== Segment start ==

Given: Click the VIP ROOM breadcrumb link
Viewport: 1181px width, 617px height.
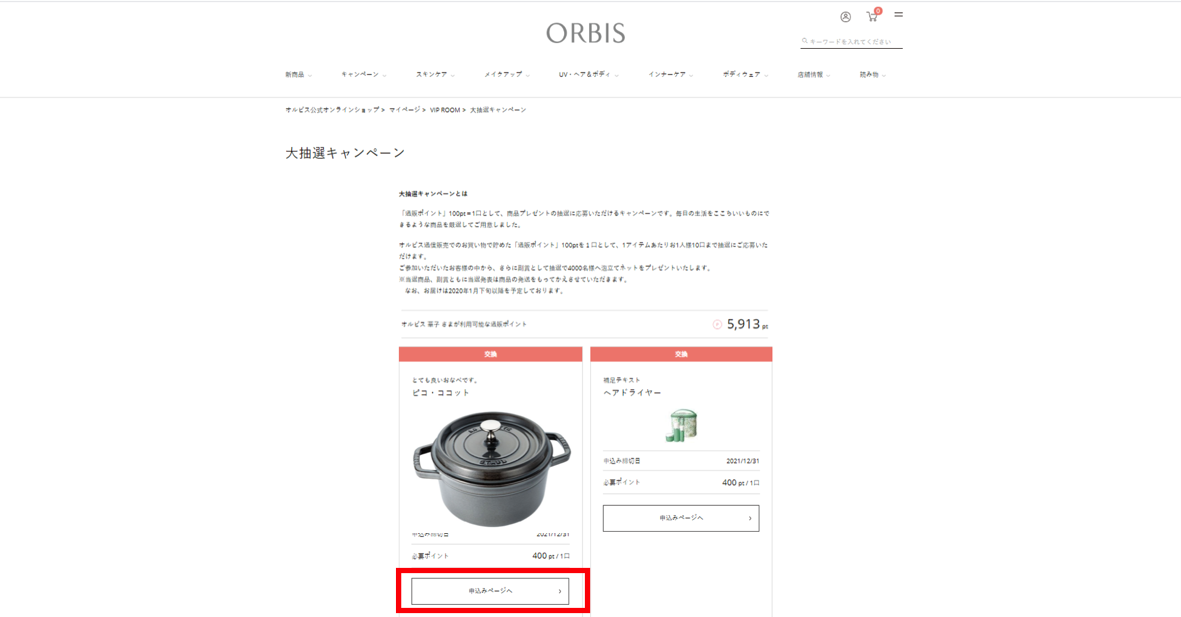Looking at the screenshot, I should click(x=444, y=110).
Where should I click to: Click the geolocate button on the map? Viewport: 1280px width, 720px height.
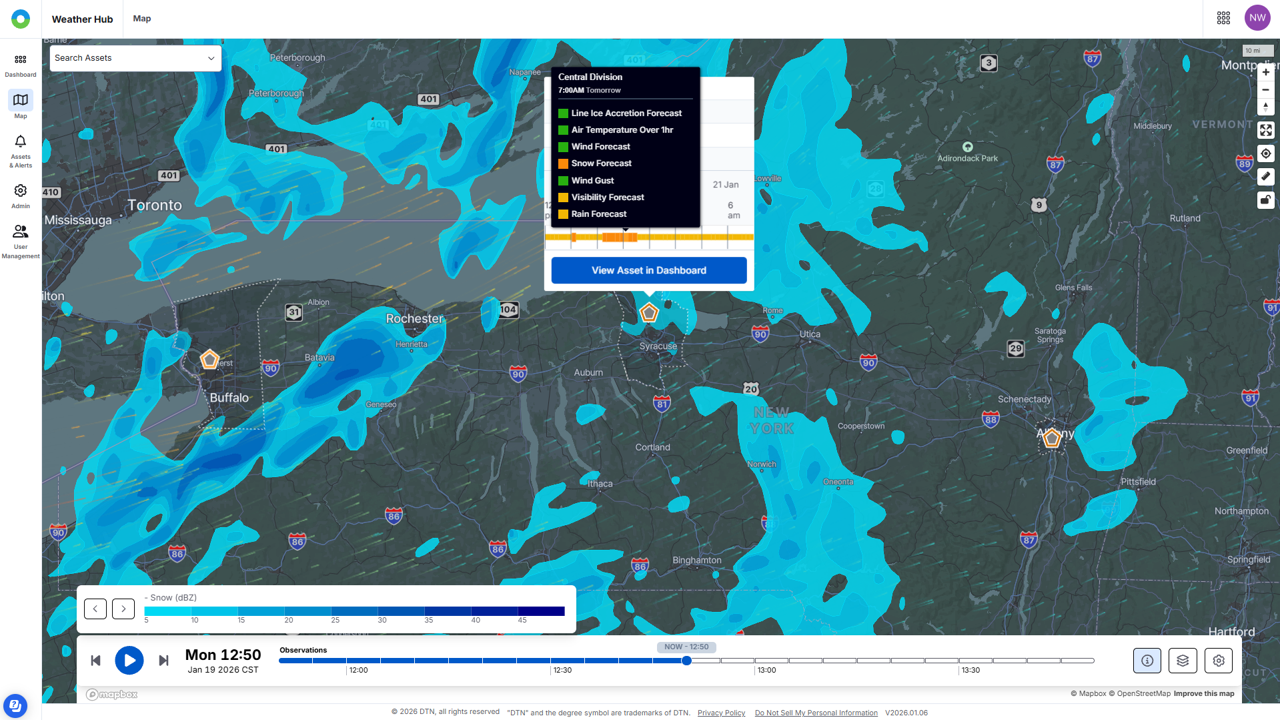[x=1266, y=153]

== Segment end ==

# TASK TO CARRY OUT:
Repeat, exactly and in full, all records above, but include no pictures.

# OUTPUT FOR THIS EXERCISE:
Given: Click the VIP ROOM breadcrumb link
Viewport: 1181px width, 617px height.
Looking at the screenshot, I should click(x=444, y=110).
Where should I click to: Click the geolocate button on the map? Viewport: 1280px width, 720px height.
[x=1266, y=153]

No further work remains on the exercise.